## ARTICLE

She looks more like a spirit than a living person. I was told that she, as so many women of this land, had been gang raped by Indonesian soldiers some twenty years ago. As if rape was not enough, she was tortured, burned, humiliated. She survived, unlike so many others. As tens of thousands of women of Timor Leste she lost her son and her husband and her house.

East Timor is free. It is living what can be described as ‘Year Zero’. It is still dirt poor, desperate, confused and in pain. Even combatants of resistance get almost no help from the government. Recently, one of the legendary commanders reduced to subsistent existence of selling wood, drove to the house of the President Gusmao, almost running his guards over and yelled: ‘Look at me, this is what I became. Buy my wood’. And Gusmao bought it with his own money and just stood there, repeating to his former comrade in arms: ‘I don’t know what to do. I am a President, but what can I do?’

Much bigger Chile lost during and after the coup 3 to 4 thousand people and has still not fully recovered from the shock and nightmares of the military dictatorship. And it is not expected to fully recover anytime soon. If East Timor would be the size of Chile, it would proportionally have lost over 5 million people.

## TASK DATA
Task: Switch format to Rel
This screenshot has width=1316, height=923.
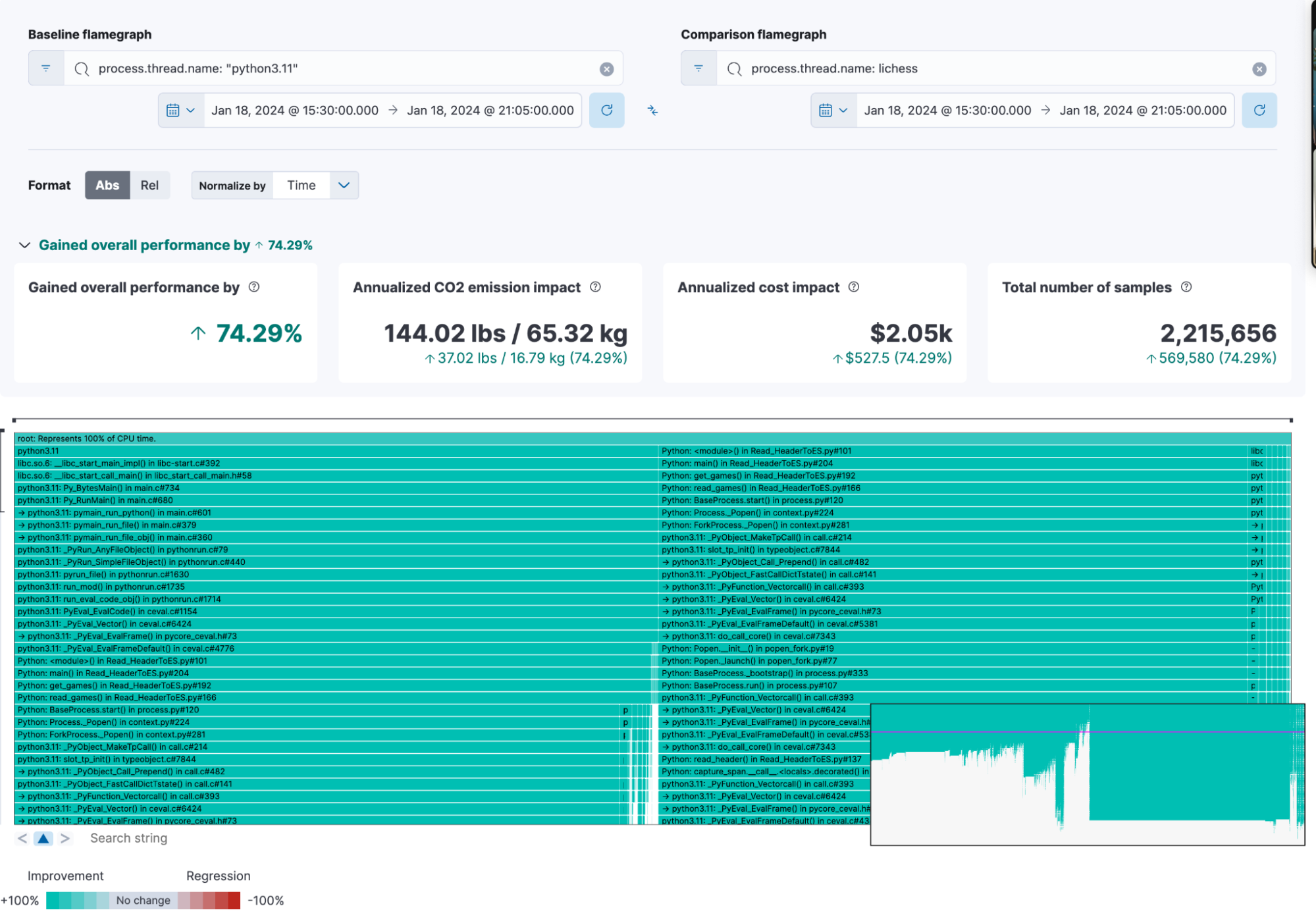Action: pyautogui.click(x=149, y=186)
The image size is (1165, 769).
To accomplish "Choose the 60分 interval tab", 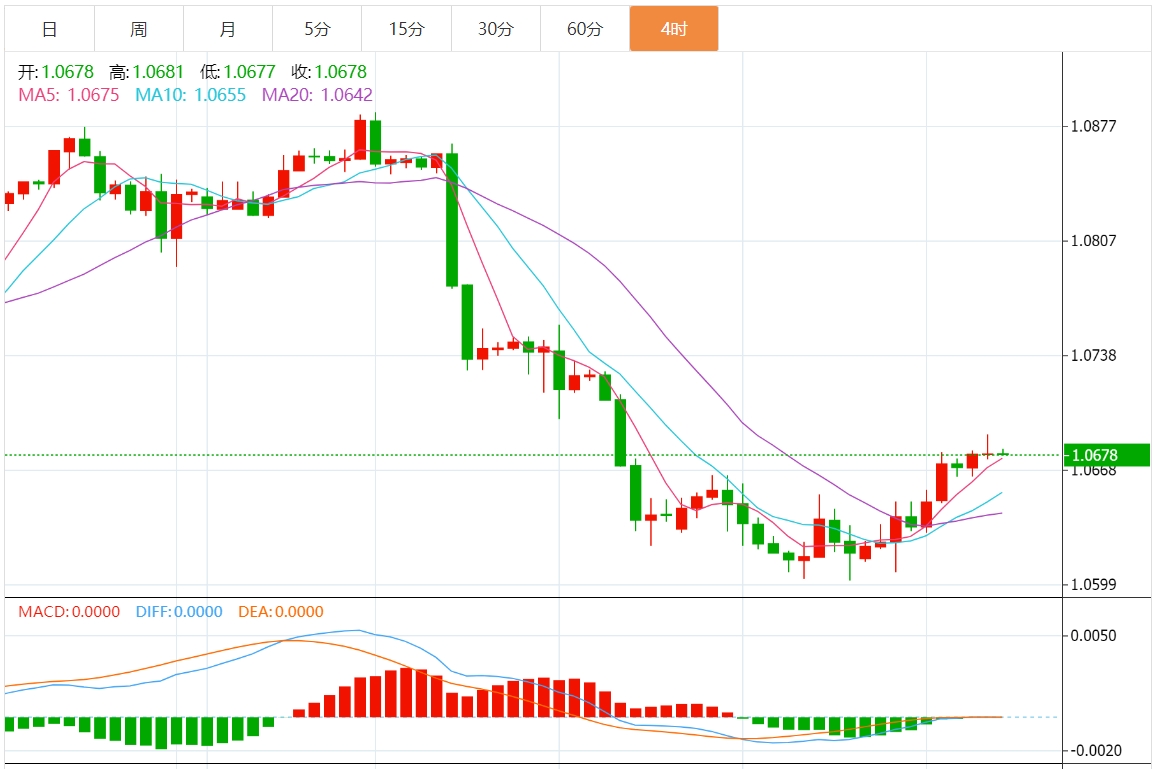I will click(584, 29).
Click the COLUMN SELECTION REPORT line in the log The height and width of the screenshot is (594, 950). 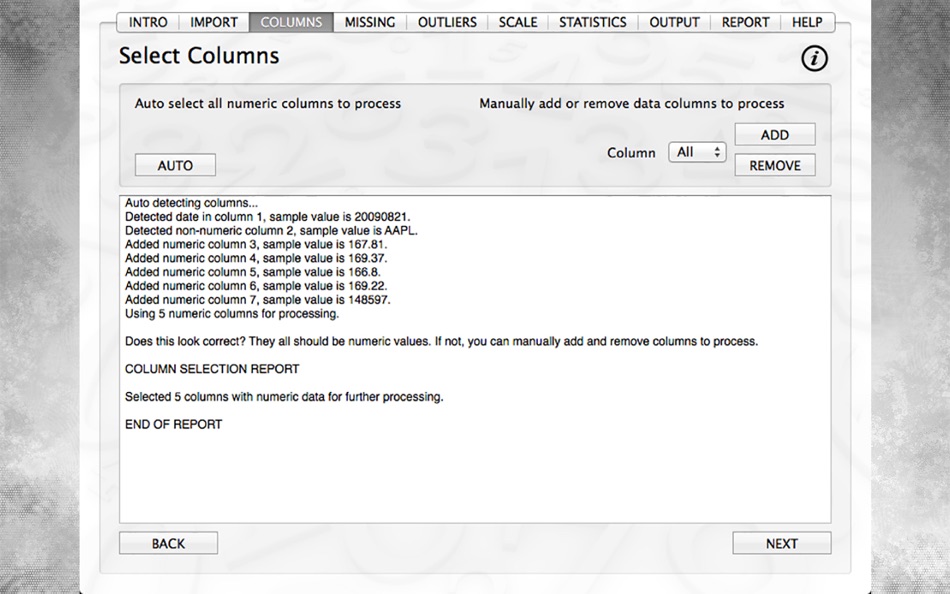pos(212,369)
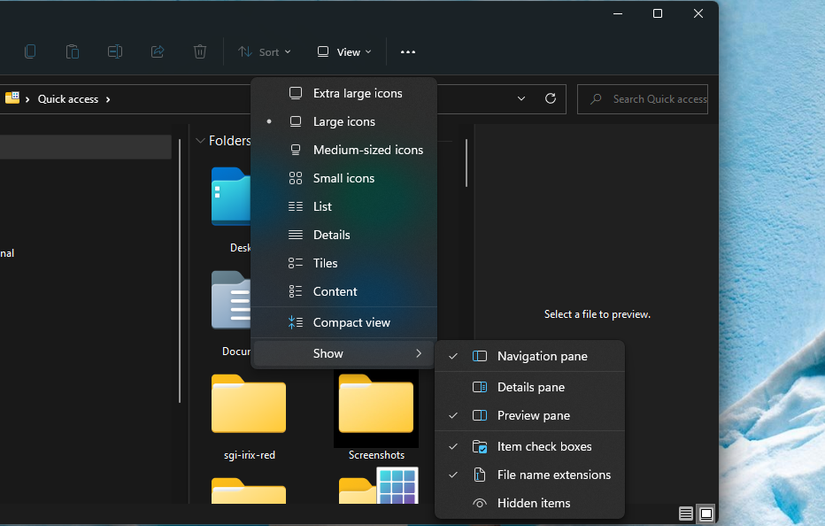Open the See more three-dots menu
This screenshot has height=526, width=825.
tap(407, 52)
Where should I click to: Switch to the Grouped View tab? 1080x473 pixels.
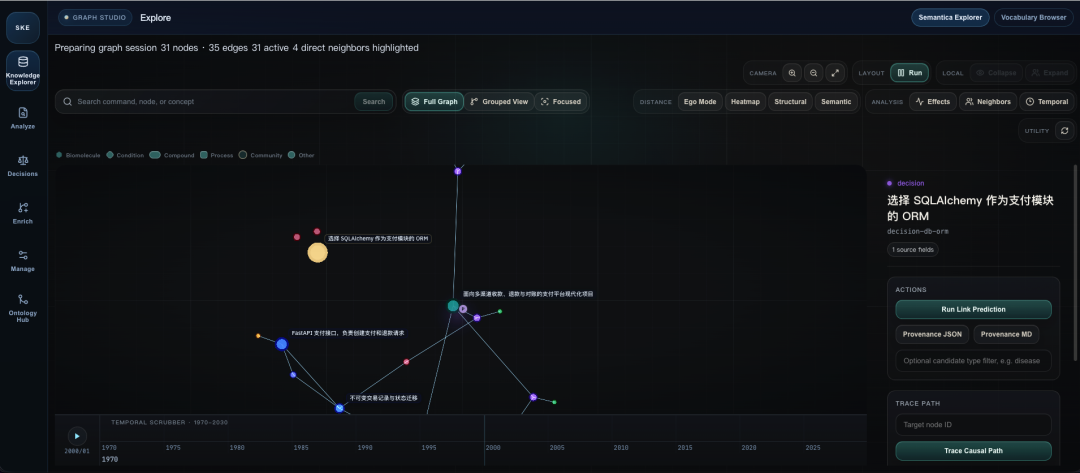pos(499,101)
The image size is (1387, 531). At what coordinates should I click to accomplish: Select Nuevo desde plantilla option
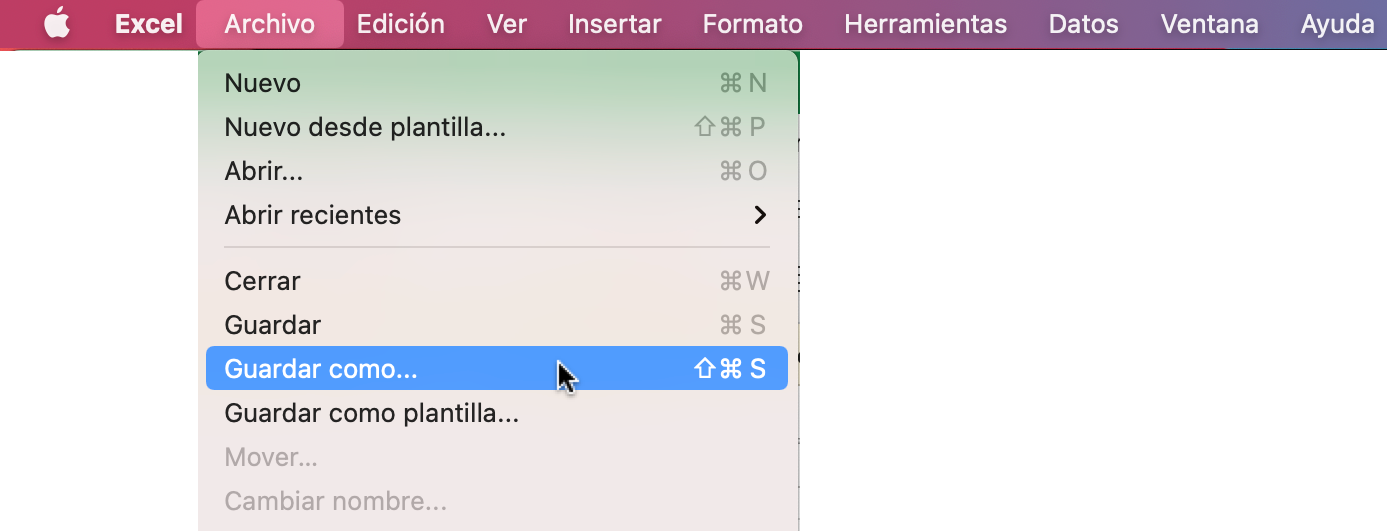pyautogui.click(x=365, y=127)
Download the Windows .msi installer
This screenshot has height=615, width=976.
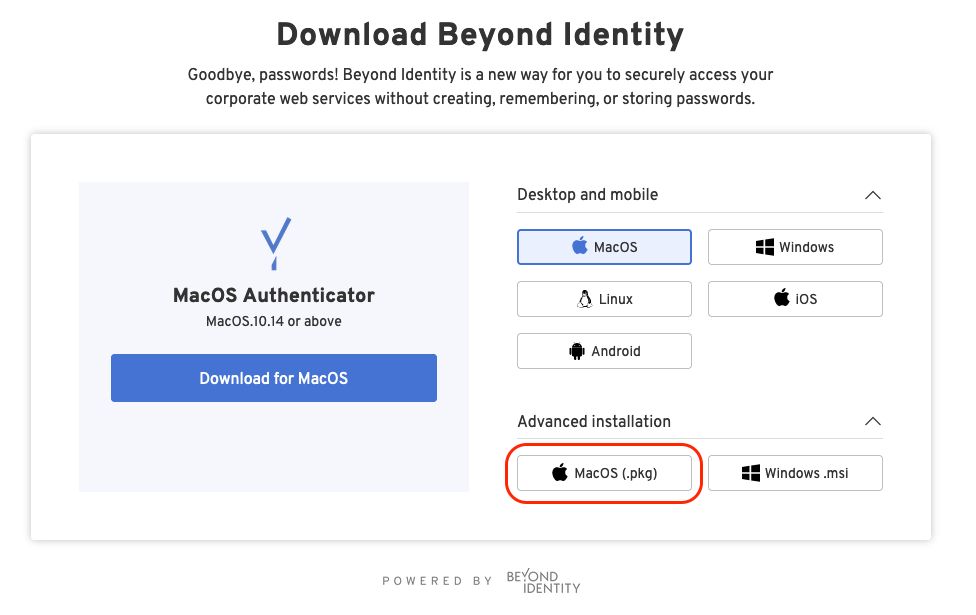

## TASK INSTRUCTIONS
A. According to the East Timor article, how many people did Chile lose during and after the coup?
B. In the records, replace "installer" with "package" in the lines from the one with "The image size is (1387, 531)." through the end of the records, and give back only those lines, without the pictures.
The text and the records have no connection to each other.

## EXPECTED RESULTS
A. Chile lost 3 to 4 thousand people.

B.
The image size is (1387, 531). At what coordinates should I click to accomplish: Select Nuevo desde plantilla option
pyautogui.click(x=365, y=127)
Download the Windows .msi package
This screenshot has height=615, width=976.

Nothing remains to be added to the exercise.